Los economistas de Chicago recibieron hasta 12 premios Nobel, siendo el primero el de Friedman, en 1976, y el más reciente el de Lars Peter Hansen en 2013. Pero la Academia Sueca, esgrimiendo (como de costumbre) su indecoroso eclecticismo, también supo condecorar a teóricos críticos con el neoliberalismo y la mundialización, como Joseph Stiglitz (2001) o Paul Krugman (2008).
«Hemos de admitir —añadió Kellerman— que la teoría de la libre autorregulación del mercado sólo ha generado, por decir algo, caos, desigualdad, pobreza, desempleo, quiebras y ruina; y la realidad es que detrás de ese presunto orden espontáneo se esconden las maniobras de las grandes estructuras de ingeniería social. Esto es violencia contra la ciudadanía».
Pero el verdadero inspirador del neoliberalismo salvaje y depredador es Hayek, el auténtico padre del Estado mínimo y de la revolución conservadora; enemigo acérrimo de la idea de justicia social y la equitativa redistribución de la riqueza; partidario fanático de las privatizaciones hasta el colmo de proponer, en 1976, la privatización de los bancos centrales nacionales (Denis Boneau: “Friedrich von Hayek, el padre del neoliberalismo”, Red Voltaire, 30 de enero de 2005).
¿Son unos concretos economistas de una concreta corriente los responsables de una concreta gestión política de la economía? Los grandes economistas, como intelectuales públicos, ejercen influencia sobre los gobiernos y los poderes financieros, desempeñando funciones ideológicas que, indudablemente, conllevan un grado, en ocasiones importante, de responsabilidad, pero no toda la responsabilidad.

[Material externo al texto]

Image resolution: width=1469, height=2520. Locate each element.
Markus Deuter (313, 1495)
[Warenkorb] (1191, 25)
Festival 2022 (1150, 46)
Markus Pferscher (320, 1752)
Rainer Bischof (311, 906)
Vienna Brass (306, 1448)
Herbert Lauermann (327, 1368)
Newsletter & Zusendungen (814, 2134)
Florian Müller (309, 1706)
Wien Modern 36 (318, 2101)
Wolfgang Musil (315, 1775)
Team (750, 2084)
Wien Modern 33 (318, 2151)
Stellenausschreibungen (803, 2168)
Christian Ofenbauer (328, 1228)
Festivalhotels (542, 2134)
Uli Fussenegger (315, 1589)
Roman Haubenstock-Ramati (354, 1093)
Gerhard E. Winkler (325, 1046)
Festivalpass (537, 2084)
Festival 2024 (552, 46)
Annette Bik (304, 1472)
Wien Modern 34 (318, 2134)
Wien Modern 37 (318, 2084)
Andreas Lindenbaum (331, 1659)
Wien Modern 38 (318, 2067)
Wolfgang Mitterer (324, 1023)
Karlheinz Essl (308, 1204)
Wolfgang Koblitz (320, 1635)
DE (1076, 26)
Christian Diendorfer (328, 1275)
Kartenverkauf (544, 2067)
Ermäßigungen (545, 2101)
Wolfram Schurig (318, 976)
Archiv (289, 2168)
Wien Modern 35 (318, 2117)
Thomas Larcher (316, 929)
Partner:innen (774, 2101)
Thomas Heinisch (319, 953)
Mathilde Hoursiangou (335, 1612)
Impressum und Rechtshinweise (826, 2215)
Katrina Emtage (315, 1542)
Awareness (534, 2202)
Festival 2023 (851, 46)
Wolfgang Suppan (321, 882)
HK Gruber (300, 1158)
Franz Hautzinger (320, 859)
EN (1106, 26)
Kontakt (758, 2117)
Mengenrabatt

«Hayek —replicó el profesor Kellerman— preconizó la liquidación de los planes contra el paro y las subvenciones a la vivienda; aconsejó la disminución drástica de los presupuestos de la seguridad social y fue un firme valedor de la destrucción de los sindicatos. Friedman y los de Chicago (asesores de la dictadura de Augusto Pinochet) sostenían principios programáticos casi idénticos. Esto es violencia social merecedora de una respuesta contundente».
Desde una perspectiva psicopatológica, Hayek padecía una fijación monomaníaca con las clases medias, a las que odiaba porque estorbaban el ordenamiento espontáneo con sus utopías democráticas; y no digamos a las clases trabajadoras y a los pobres. Para Hayek, el Estado no es una institución de caridad. La libertad de Hayek, que se autodefinió siempre como antitotalitario, era, paradójicamente, la tiranía del gran capital.
Los desastrosos resultados políticos de las ideas aquí expuestas se condensan en el dato de que la mitad de la riqueza del planeta está actualmente en manos del 1% de la población y los multimillonarios incrementan de forma incesante sus ganancias en medio de una crisis diseñada expresamente para favorecer esta nueva etapa acumulativa.
Con la ecuanimidad que le caracteriza, Paul Krugman enunciaba lo siguiente en un artículo dedicado a la memoria de Friedman: “¿Debería esto llevarnos a la conclusión de que la liberalización es siempre mala idea? No. Depende de los detalles específicos. Deducir que la liberalización es siempre y en todas partes una mala idea sería incurrir en el mismo tipo de pensamiento absolutista que, se podría decir, fue el mayor defecto de Milton Friedman” (“¿Quién era Milton Friedman?”, El País, 19 de octubre de 2008).
Nosotros, dicho sea con la mayor honestidad, no somos tan ecuánimes.